Appellant has failed to demonstrate either that plea counsel’s performance was

deficient with respect to the manner in which the plea was negotiated or that he

was prejudiced by any claimed deficiency.3

3 Appellant suggests for the first time on appeal that plea counsel’s performance was deficient because he should have adequately explained to appellant that eligibility for parole after thirty years would result in his being eligible only after reaching age seventy-eight. In fact, the record is devoid of any evidence that plea counsel did not fully explain to appellant that he would not be eligible for parole until the expiration of thirty years served on good behavior. Instead, the plea hearing transcript reflects the judge carefully examined appellant about his satisfaction with the advice and counsel provided by plea counsel, and appellant repeatedly responded that he fully understood the consequences of his plea and had no remaining questions concerning the plea. Moreover, this Court will not rule upon issues that were not raised and ruled upon below. Haskell v. Haskell, 286 Ga. 112 (686 SE2d 102) (2009).
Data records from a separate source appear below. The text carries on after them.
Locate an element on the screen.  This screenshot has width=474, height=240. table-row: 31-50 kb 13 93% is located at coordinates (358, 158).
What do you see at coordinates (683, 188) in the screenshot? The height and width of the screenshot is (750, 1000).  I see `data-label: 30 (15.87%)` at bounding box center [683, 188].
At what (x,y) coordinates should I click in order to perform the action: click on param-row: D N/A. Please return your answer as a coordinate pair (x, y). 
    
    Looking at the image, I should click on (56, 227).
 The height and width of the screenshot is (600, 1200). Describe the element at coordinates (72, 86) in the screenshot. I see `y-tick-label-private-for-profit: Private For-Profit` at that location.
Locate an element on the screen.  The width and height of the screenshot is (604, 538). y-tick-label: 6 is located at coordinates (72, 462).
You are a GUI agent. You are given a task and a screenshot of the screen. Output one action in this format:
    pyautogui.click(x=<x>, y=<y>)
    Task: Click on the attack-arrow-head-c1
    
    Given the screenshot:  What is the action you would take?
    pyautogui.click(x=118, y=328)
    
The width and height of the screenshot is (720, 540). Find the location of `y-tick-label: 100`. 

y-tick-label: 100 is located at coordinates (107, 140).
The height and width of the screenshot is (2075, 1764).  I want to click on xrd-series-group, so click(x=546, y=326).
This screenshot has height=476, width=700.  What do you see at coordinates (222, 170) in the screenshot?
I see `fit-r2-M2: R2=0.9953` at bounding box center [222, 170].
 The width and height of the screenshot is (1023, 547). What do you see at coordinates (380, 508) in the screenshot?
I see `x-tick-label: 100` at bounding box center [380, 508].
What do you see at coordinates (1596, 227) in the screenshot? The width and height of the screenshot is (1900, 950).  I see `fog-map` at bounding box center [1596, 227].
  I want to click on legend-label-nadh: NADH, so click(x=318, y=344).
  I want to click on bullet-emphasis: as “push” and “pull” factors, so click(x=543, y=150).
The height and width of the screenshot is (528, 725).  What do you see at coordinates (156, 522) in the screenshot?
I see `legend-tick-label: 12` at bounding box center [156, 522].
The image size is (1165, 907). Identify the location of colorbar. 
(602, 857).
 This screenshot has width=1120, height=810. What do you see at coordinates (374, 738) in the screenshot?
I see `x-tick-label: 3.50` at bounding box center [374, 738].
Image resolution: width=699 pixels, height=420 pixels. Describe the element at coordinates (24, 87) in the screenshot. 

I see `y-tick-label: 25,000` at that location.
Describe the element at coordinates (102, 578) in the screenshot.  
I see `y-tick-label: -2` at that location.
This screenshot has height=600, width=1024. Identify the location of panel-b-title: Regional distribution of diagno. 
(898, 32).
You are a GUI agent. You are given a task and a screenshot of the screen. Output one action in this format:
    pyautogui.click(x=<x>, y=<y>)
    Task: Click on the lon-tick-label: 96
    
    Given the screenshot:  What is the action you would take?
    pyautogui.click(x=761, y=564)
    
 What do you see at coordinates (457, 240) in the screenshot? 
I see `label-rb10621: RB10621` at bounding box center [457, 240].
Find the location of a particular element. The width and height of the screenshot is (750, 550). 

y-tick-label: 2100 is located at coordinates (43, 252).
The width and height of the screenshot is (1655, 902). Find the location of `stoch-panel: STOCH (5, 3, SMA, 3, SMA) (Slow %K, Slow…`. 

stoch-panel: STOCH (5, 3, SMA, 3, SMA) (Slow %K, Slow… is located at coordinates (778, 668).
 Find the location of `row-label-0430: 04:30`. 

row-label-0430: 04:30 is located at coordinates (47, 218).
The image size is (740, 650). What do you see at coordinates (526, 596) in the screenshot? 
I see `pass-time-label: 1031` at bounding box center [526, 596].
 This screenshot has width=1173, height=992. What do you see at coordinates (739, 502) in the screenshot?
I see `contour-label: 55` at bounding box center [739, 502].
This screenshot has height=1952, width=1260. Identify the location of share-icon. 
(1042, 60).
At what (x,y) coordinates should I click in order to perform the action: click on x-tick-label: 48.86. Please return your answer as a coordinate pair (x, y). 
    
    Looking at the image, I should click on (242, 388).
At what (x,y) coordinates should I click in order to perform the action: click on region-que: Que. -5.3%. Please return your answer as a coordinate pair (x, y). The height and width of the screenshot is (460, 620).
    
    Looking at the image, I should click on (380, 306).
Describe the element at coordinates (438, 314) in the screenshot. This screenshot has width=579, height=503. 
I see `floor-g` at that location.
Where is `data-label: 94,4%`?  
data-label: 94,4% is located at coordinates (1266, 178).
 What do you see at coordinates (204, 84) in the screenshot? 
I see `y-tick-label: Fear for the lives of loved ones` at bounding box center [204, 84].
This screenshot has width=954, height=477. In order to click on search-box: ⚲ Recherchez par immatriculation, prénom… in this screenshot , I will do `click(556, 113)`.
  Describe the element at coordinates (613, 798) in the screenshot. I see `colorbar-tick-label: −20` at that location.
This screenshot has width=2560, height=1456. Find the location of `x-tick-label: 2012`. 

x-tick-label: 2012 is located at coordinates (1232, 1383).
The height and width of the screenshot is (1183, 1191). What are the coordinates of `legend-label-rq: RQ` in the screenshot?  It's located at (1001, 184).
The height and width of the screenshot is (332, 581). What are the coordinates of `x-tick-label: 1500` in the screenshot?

10 Appellant also asserts plea counsel rendered deficient performance that

prejudiced him by failing to object during the plea hearing to the prosecutor’s

inaccurate statement concerning the evidence against appellant. During the

State’s proffer of evidence, the prosecutor stated that the bullet taken from the

victim’s body was a “100 percent” match to the gun found on appellant. In fact,

the crime lab report stated the slug fragments removed from the victim’s body

could neither be identified nor eliminated as being fired from appellant’s gun.

Instead, the report concluded that the slug was consistent with being fired from

a .45 caliber pistol like the one found on appellant, and that it was the cartridge

case placed into evidence and submitted to the crime lab that was matched to the

pistol found on appellant. At the motion to withdraw hearing, plea counsel

testified and acknowledged that he committed a mistake by failing to notice and

object to the prosecutor’s inaccurate statement regarding the factual basis for the

charges.

The evidence, however, supports the trial court’s finding in the order

denying the motion to withdraw that notwithstanding this minor inaccuracy in

the prosecutor’s proffer at the plea hearing, the evidence of defendant’s guilt

was overwhelming, including his own confession, and met the standard of

11 Uniform Superior Court Rule 33.9, requiring the judge accepting the guilty plea

to determine that a factual basis exists for the plea. We conclude that even if the

erroneous testimony about the results of ballistic testing had been stricken from

the record in response to an objection by plea counsel, appellant failed to show

that the plea would not have been accepted or that he would have withdrawn his

plea. The two-pronged standard of the familiar Strickland4 test for establishing

ineffective assistance of counsel is applicable to claims of ineffective assistance

in a guilty plea proceeding. Hill v. Lockhart, 474 U.S. 52 (106 SCt 366,

88LEd2d 203) (1985). Here, appellant has failed to demonstrate prejudice

resulted from plea counsel’s alleged deficient performance in failing to object

to the prosecutor’s erroneous testimony about the bullet, and we reject his claim

of ineffective assistance of counsel in this regard.

Judgment affirmed. All the Justices concur.

4 Strickland v. Washington, 266 U.S. 688 (104 SCt 2052, 80 LEd2d 674) (1984).